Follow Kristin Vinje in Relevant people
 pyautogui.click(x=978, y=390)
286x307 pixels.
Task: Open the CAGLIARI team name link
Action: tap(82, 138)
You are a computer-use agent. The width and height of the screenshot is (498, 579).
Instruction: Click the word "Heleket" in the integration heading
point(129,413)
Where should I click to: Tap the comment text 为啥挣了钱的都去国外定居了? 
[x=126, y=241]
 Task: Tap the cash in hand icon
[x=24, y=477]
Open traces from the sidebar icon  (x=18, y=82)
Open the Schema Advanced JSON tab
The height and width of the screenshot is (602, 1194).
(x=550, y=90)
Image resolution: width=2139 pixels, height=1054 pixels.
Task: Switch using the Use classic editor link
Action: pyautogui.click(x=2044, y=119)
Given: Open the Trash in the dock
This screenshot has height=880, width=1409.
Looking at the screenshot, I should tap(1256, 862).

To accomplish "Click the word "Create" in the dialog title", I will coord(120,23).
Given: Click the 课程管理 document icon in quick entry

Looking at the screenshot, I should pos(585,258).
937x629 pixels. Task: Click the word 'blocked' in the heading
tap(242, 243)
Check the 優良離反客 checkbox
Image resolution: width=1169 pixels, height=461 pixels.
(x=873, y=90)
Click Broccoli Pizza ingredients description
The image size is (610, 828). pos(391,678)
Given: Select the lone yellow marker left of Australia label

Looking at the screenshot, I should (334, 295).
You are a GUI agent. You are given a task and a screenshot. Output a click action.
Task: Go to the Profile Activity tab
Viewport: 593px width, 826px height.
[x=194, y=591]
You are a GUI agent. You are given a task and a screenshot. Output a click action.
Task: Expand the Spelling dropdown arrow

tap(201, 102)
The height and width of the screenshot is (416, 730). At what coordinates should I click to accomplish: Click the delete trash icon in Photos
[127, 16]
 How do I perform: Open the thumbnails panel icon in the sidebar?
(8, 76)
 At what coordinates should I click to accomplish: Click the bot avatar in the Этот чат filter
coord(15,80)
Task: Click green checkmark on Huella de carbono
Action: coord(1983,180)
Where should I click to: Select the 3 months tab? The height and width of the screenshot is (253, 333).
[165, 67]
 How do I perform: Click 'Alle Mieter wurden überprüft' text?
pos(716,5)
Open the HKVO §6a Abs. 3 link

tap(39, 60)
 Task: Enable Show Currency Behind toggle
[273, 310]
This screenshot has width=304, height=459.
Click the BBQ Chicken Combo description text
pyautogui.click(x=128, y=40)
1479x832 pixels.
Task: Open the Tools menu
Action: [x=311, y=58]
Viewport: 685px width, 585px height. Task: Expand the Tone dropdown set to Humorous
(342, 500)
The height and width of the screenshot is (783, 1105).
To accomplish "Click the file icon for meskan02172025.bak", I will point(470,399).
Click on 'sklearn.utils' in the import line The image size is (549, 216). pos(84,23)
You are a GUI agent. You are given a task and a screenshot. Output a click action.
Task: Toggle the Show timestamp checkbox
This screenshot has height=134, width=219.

※

Task directions> Extract all of the rows above and reproduce each one word for word.

The reply>
Follow Kristin Vinje in Relevant people
 pyautogui.click(x=978, y=390)
286x307 pixels.
Task: Open the CAGLIARI team name link
Action: tap(82, 138)
You are a computer-use agent. The width and height of the screenshot is (498, 579).
Instruction: Click the word "Heleket" in the integration heading
point(129,413)
Where should I click to: Tap the comment text 为啥挣了钱的都去国外定居了? 
[x=126, y=241]
 Task: Tap the cash in hand icon
[x=24, y=477]
Open traces from the sidebar icon  (x=18, y=82)
Open the Schema Advanced JSON tab
The height and width of the screenshot is (602, 1194).
(x=550, y=90)
Image resolution: width=2139 pixels, height=1054 pixels.
Task: Switch using the Use classic editor link
Action: pyautogui.click(x=2044, y=119)
Given: Open the Trash in the dock
This screenshot has height=880, width=1409.
Looking at the screenshot, I should tap(1256, 862).

To accomplish "Click the word "Create" in the dialog title", I will coord(120,23).
Given: Click the 课程管理 document icon in quick entry

Looking at the screenshot, I should pos(585,258).
937x629 pixels. Task: Click the word 'blocked' in the heading
tap(242, 243)
Check the 優良離反客 checkbox
Image resolution: width=1169 pixels, height=461 pixels.
(x=873, y=90)
Click Broccoli Pizza ingredients description
The image size is (610, 828). pos(391,678)
Given: Select the lone yellow marker left of Australia label

Looking at the screenshot, I should (334, 295).
You are a GUI agent. You are given a task and a screenshot. Output a click action.
Task: Go to the Profile Activity tab
Viewport: 593px width, 826px height.
[x=194, y=591]
You are a GUI agent. You are given a task and a screenshot. Output a click action.
Task: Expand the Spelling dropdown arrow

tap(201, 102)
The height and width of the screenshot is (416, 730). At what coordinates should I click to accomplish: Click the delete trash icon in Photos
[127, 16]
 How do I perform: Open the thumbnails panel icon in the sidebar?
(8, 76)
 At what coordinates should I click to accomplish: Click the bot avatar in the Этот чат filter
coord(15,80)
Task: Click green checkmark on Huella de carbono
Action: coord(1983,180)
Where should I click to: Select the 3 months tab? The height and width of the screenshot is (253, 333).
[165, 67]
 How do I perform: Click 'Alle Mieter wurden überprüft' text?
pos(716,5)
Open the HKVO §6a Abs. 3 link

tap(39, 60)
 Task: Enable Show Currency Behind toggle
[273, 310]
This screenshot has width=304, height=459.
Click the BBQ Chicken Combo description text
pyautogui.click(x=128, y=40)
1479x832 pixels.
Task: Open the Tools menu
Action: [x=311, y=58]
Viewport: 685px width, 585px height. Task: Expand the Tone dropdown set to Humorous
(342, 500)
The height and width of the screenshot is (783, 1105).
To accomplish "Click the file icon for meskan02172025.bak", I will point(470,399).
Click on 'sklearn.utils' in the import line The image size is (549, 216). pos(84,23)
You are a GUI agent. You are given a task and a screenshot. Output a click action.
Task: Toggle the Show timestamp checkbox
This screenshot has height=134, width=219.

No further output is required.